Muchos de los Padres de la Iglesia advirtieron a los fieles que no se contentaran con los sentidos que anuncian las propiedades del pan y del vino.
Cirilo de Jerusalén (m. 386) dijo: “Ahora que habéis recibido esta enseñanza y estáis imbuidos de la más segura creencia de que lo que parece ser pan no es pan, aunque tiene sabor, sino el cuerpo de Cristo, y lo que parece ser vino. No es vino, aunque así lo parezca al paladar, sino sangre de Cristo”.
Juan Cristóstomo (m. 407) dijo: “No es el hombre el responsable de que las ofrendas se conviertan en el cuerpo y la sangre de Cristo, es Cristo mismo, quien es crucificado por nosotros. La figura de pie [en la Misa] pertenece al sacerdote que pronuncia estas palabras, el poder y la gracia pertenecen a Dios. "Este es mi cuerpo", dice. Esta frase transforma las ofrendas”.
Cirilo de Alejandría (muerto en 444) escribió: “Utilizó un modo de hablar demostrativo, 'Esto es mi cuerpo' y 'Esta es mi sangre', para evitar que penséis que lo que se ve es una figura; al contrario, lo verdaderamente ofrecido es transformado de manera oculta por Dios todopoderoso en cuerpo y sangre de Cristo. Cuando llegamos a ser partícipes del cuerpo y la sangre de Cristo, recibimos el poder vivo, dador y santificador de Cristo”.

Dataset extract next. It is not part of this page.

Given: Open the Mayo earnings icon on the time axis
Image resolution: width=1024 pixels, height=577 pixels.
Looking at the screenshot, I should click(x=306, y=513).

Berengario, retractándose de su error, hizo bajo juramento una profesión de fe al Papa Gregorio VII:
“Con mi corazón creo, con mi boca reconozco, que el misterio de la sagrada oración y las palabras de nuestro Redentor son responsables de un cambio sustancial del pan y del vino, que se ponen sobre el altar, en Jesucristo nuestro Señor, propio, carne y sangre verdaderas y vivificantes. Reconozco también que son, después de la consagración, el verdadero cuerpo de Cristo, nacido de la Virgen, colgado en la cruz como ofrenda por la salvación del mundo y que está sentado a la diestra del Padre, y el cuerpo de Cristo. verdadera sangre que brotó de su costado: no lo son simplemente por el simbolismo y el poder del sacramento, sino en cuanto constituidas por la naturaleza y como verdaderas sustancias”.

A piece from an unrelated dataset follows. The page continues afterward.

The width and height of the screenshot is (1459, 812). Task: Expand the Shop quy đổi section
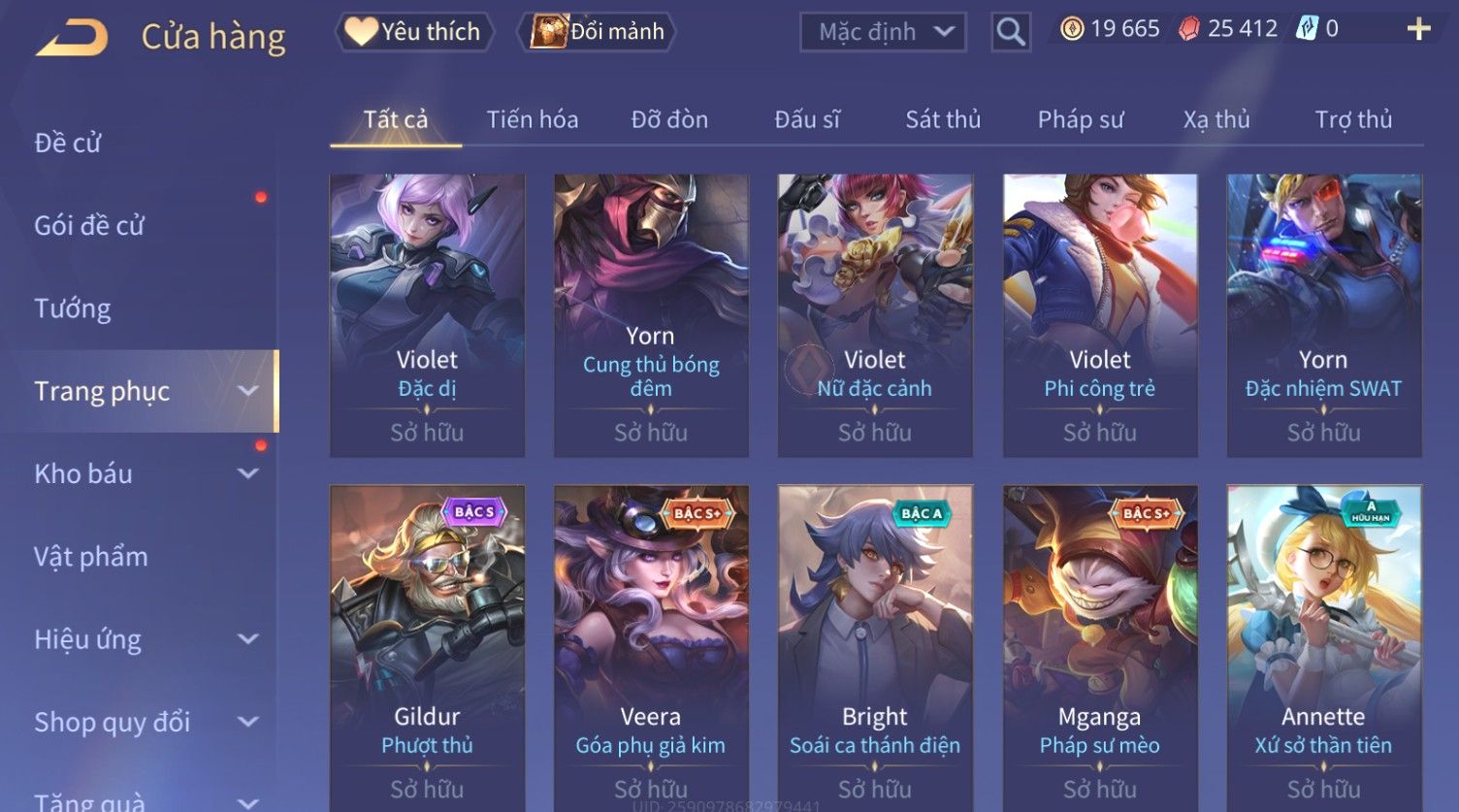[x=248, y=722]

Quizás convenga citar aquí la explicación de un destacado teólogo moderno. Louis Bouyer, un sacerdote que fue ministro luterano y durante muchos años uno de los principales conferencistas y escritores católicos, dice: “Transustanciación es un nombre que se da en la Iglesia. . . Aunque Tertuliano ya había utilizado la palabra, la antigüedad cristiana prefirió la expresión griega metabolito, traducido al latín por conversión.
“La palabra transustanciación llegó a ser utilizada preferentemente durante la Edad Media, tanto como reacción contra ciertos teólogos como Ratramus, que tendían a ver en la Eucaristía sólo una presencia virtual y no real del cuerpo y la sangre del Señor, como contra otros como Paschasius Radbertus, que expresó su presencia como si se tratara de una presencia material y sensata.

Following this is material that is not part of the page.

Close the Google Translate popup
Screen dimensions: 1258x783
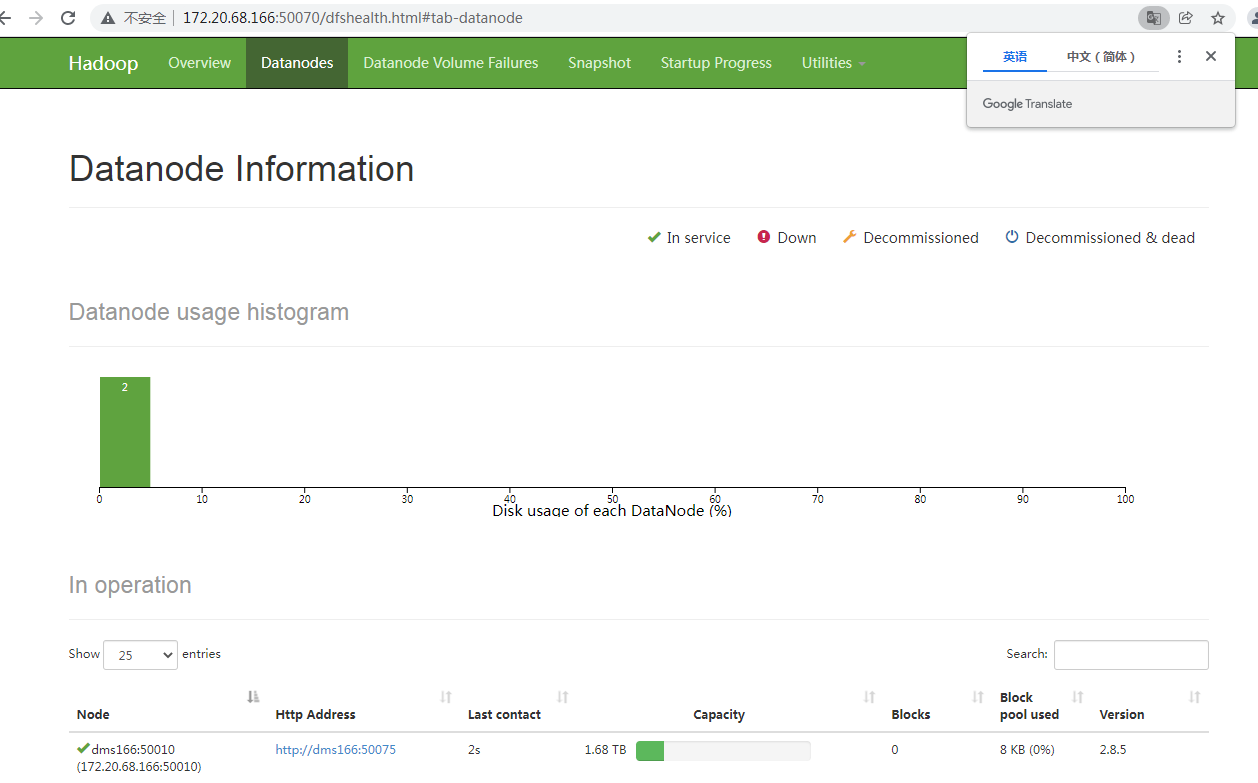click(x=1211, y=56)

“Hablar de transustanciación equivale entonces a afirmar que efectivamente es la realidad misma del cuerpo de Cristo que tenemos sobre el altar después de la consagración, pero de manera inaccesible a los sentidos y de tal manera que no se multiplique ni se multiplique. por la multiplicidad de las especies, ni dividido en modo alguno por su división, ni pasible [sujeto a sufrimiento] en modo alguno.
En conclusión, no podemos hacer nada mejor que citar las palabras del Imitación de Cristo: “Debéis tener cuidado con la búsqueda curiosa e inútil en este sacramento tan profundo. El que es escrutador de la majestad quedará abrumado por su gloria”.